Le rapport P-6933, qui était le rapport de la CPQ daté du 29
décembre 1969 fut déposé en preuve sous la cote R-49. Peu après, Me Pierre
Gagnon lut un extrait de ce document, qui était en réalité une recommandation à
l’effet « que le lieutenant-détective Jean-Marie Hébert [Hubert] soit
destitué du corps de police pour les motifs énoncés au chapitre 3 de la partie
2 du rapport confidentiel ».
-
Alors, il est précisé, on dit : « au chapitre 3 de la
partie 2… » Je comprends qu’il y avait deux parties?
-
Oui, monsieur.
-
Alors, la deuxième partie, est-ce que vous l’avez consultée?
-
Je ne l’ai pas consultée, monsieur.
-
Pourquoi?
-
C’est un document confidentiel, je n’ai pas à le lire.
-
Vous n’avez pas accès à ce document-là?
-
Je peux y avoir accès, je l’ai demandé au Commissaire et on ne m’a
pas autorisé à le lire, monsieur.
-
Donc, vous n’avez pas pu prendre connaissance de la partie 2?
-
Non, monsieur.
-
Savez-vous en quelle année on va pouvoir prendre connaissance de
la partie 2?
-
Vous pouvez demander au … les documents confidentiels, dans ce
dossier-là, ont été classés jusqu’en l’année … c’est 150 ans, le délai.
-
150 ans?
-
Oui, de dépôt.
-
Donc, 1969, on calcule …
-
Je peux vous donner la date exacte, si vous me donnez …
-
Si vous l’avez, oui.
-
2079, répondit le juge St-Julien. On ne sera pas là.
-
Ça va être historique, renchérit Me Claude Gagnon.

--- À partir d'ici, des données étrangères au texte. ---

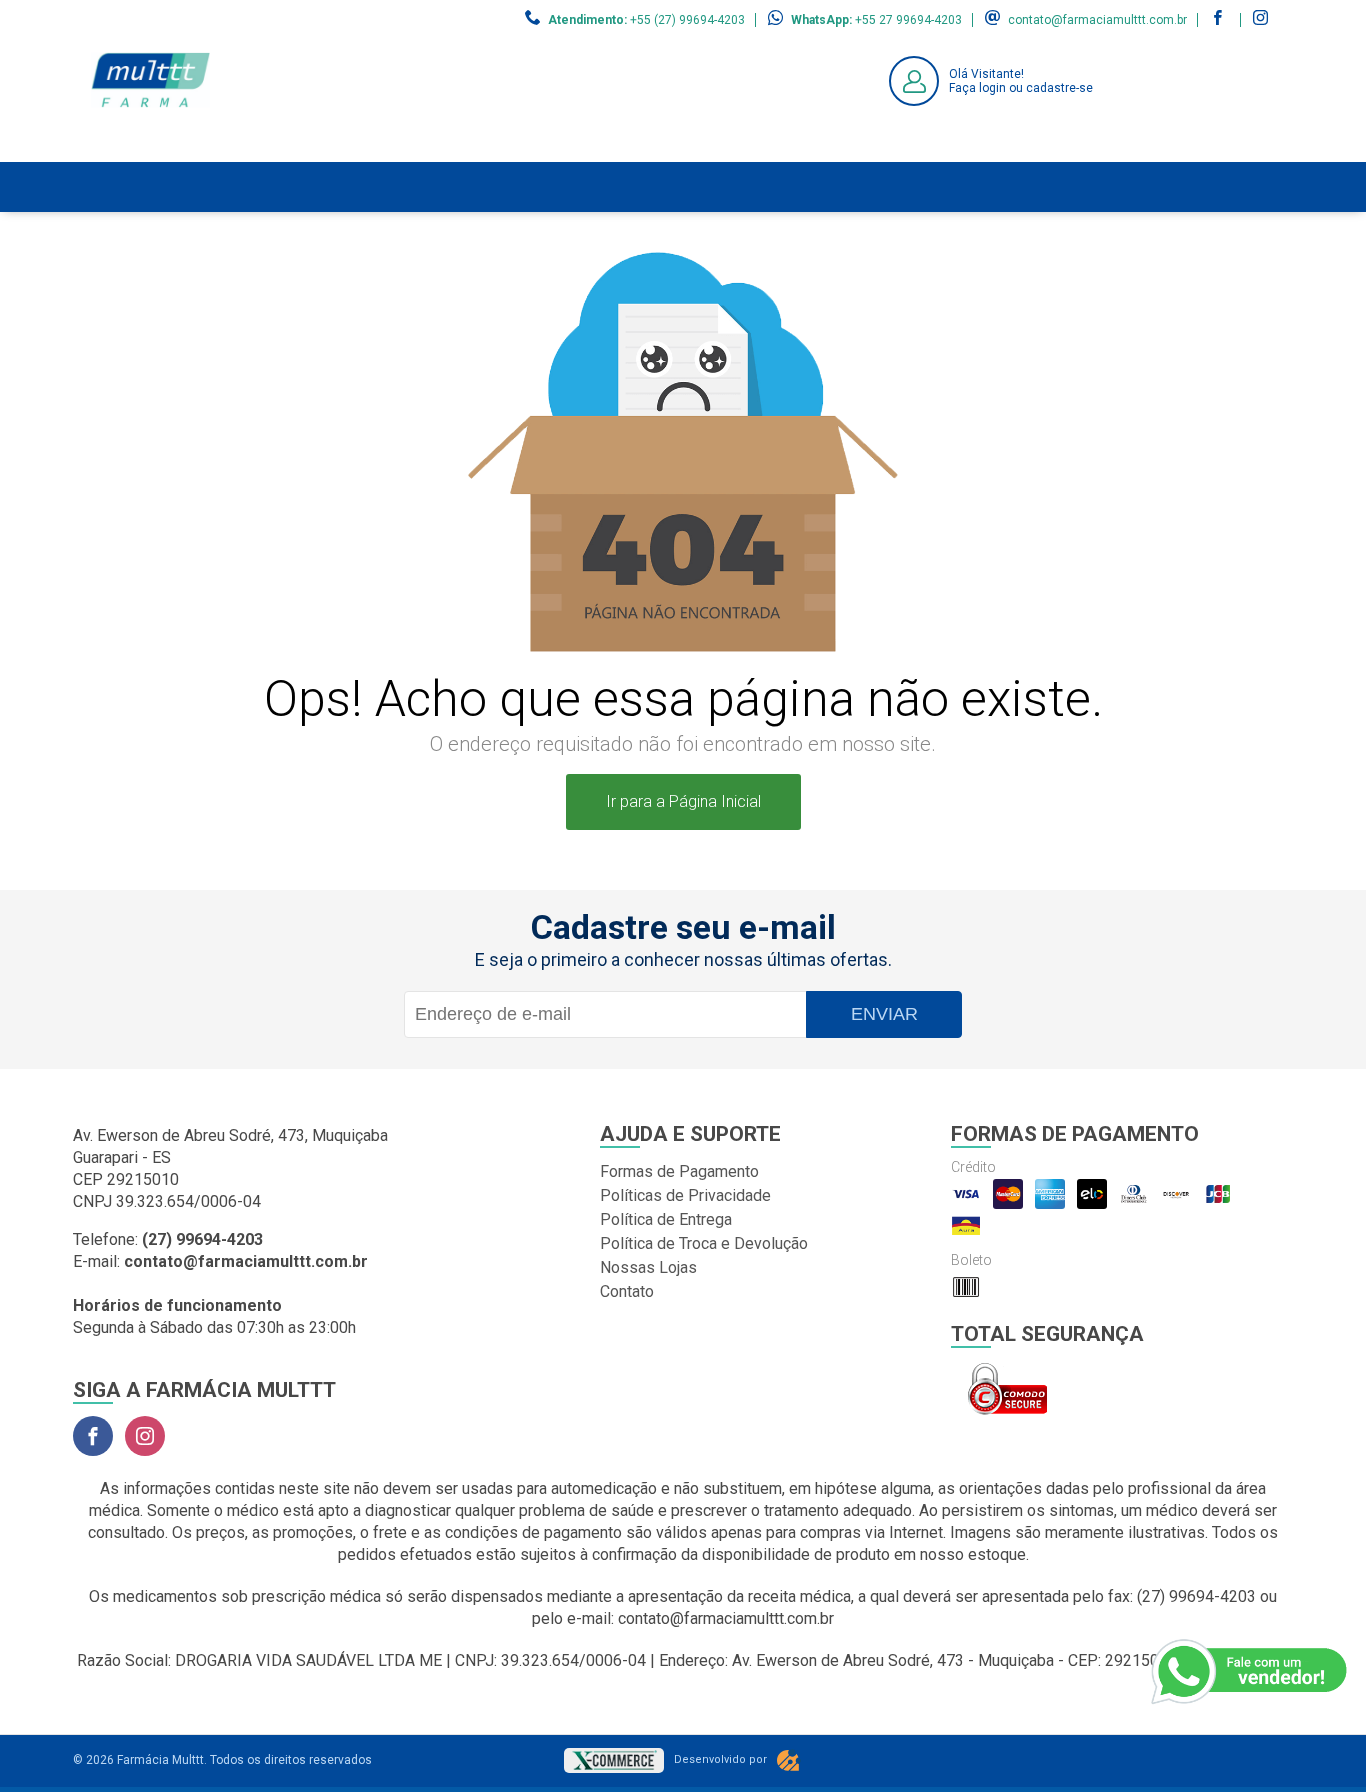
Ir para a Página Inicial (683, 801)
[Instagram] (145, 1436)
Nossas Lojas (648, 1267)
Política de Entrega (666, 1219)
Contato (627, 1291)
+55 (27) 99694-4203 (687, 20)
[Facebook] (93, 1436)
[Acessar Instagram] (1263, 20)
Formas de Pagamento (679, 1171)
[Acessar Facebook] (1220, 20)
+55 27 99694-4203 (908, 20)
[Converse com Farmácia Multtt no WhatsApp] (1251, 1672)
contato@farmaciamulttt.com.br (1097, 20)
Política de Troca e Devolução (704, 1243)
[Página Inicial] (150, 146)
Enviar (884, 1014)
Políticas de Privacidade (685, 1195)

Après une brève discussion concernant le prochain ajournement, le
témoin Canuel rétablit le calcul, spécifiant que le scellé sur ces documents
serait levé seulement en l’an 2129. Donc, le délai était de 160 ans.
Ensuite, il fut question du dossier P-822262, à savoir celui de
l’enquête menée par la CPQ en 1982 et qui avait recommandé, entre autres, le
congédiement du détective Lawrence Buckley pour « intimidation et
extorsion », comme le lira Me Pierre Gagnon.

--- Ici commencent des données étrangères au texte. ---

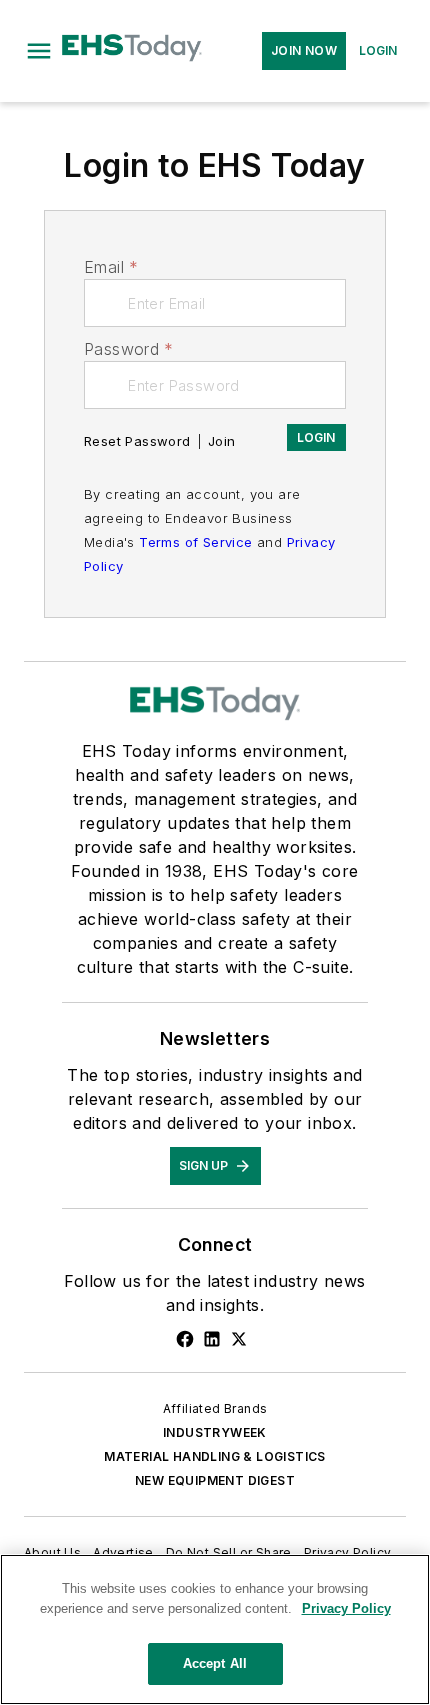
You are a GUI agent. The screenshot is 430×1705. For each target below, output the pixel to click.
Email (111, 267)
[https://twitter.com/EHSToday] (239, 1339)
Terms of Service (195, 542)
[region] (215, 1629)
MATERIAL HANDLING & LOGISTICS (215, 1456)
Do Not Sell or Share (229, 1552)
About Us (52, 1552)
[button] (39, 51)
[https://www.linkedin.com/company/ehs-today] (212, 1339)
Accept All (215, 1663)
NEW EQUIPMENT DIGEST (215, 1480)
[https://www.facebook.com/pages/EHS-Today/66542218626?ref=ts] (185, 1339)
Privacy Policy (348, 1552)
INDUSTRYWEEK (215, 1432)
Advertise (123, 1552)
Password (129, 349)
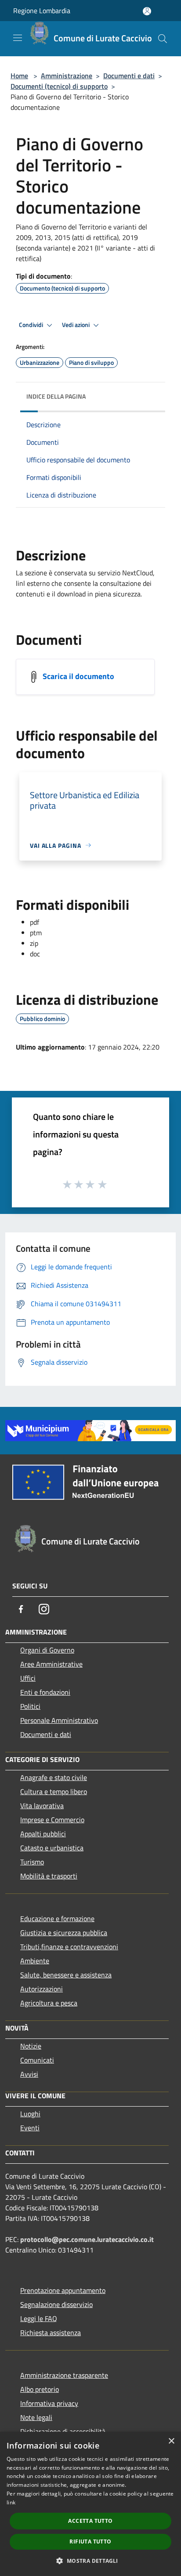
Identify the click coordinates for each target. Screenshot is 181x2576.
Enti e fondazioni (45, 1692)
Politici (30, 1706)
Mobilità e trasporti (48, 1876)
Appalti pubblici (43, 1833)
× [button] (171, 2441)
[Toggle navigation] (17, 38)
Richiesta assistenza (50, 2332)
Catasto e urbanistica (51, 1847)
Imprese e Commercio (52, 1819)
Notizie (30, 2046)
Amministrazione (66, 75)
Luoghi (30, 2113)
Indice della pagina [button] (56, 396)
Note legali (36, 2417)
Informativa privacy (49, 2403)
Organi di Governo (47, 1650)
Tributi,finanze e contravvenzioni (69, 1946)
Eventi (30, 2127)
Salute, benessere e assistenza (66, 1974)
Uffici (28, 1678)
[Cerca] (162, 38)
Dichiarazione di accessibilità (62, 2431)
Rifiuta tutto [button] (90, 2541)
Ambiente (34, 1960)
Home (19, 75)
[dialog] (90, 2504)
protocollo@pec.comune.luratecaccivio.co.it (87, 2239)
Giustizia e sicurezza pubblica (63, 1932)
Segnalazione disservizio (56, 2304)
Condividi (31, 325)
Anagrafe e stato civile (53, 1777)
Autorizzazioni (41, 1989)
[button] (90, 2560)
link (11, 2502)
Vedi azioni (76, 325)
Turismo (32, 1862)
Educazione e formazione (57, 1918)
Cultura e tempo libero (53, 1791)
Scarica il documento (78, 676)
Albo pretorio (39, 2389)
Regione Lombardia (41, 10)
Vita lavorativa (42, 1805)
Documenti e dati (129, 75)
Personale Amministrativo (59, 1720)
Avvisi (29, 2074)
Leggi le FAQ (38, 2318)
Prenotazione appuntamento (62, 2290)
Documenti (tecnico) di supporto (59, 86)
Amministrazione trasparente (64, 2375)
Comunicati (37, 2060)
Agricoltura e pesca (48, 2003)
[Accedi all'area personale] (147, 11)
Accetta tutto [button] (90, 2521)
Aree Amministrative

Puisque Me Claude Gagnon n’eut aucune question à soumettre au
témoin, le juge ajourna pour une pause de 15 minutes.
Réflexion conclusive
Une recherche dans Pistard, le
catalogue archivistique de BAnQ, nous permet de constater que le fonds E79 de
la Commission de Police du Québec contient plus de 450 boîtes d’archives.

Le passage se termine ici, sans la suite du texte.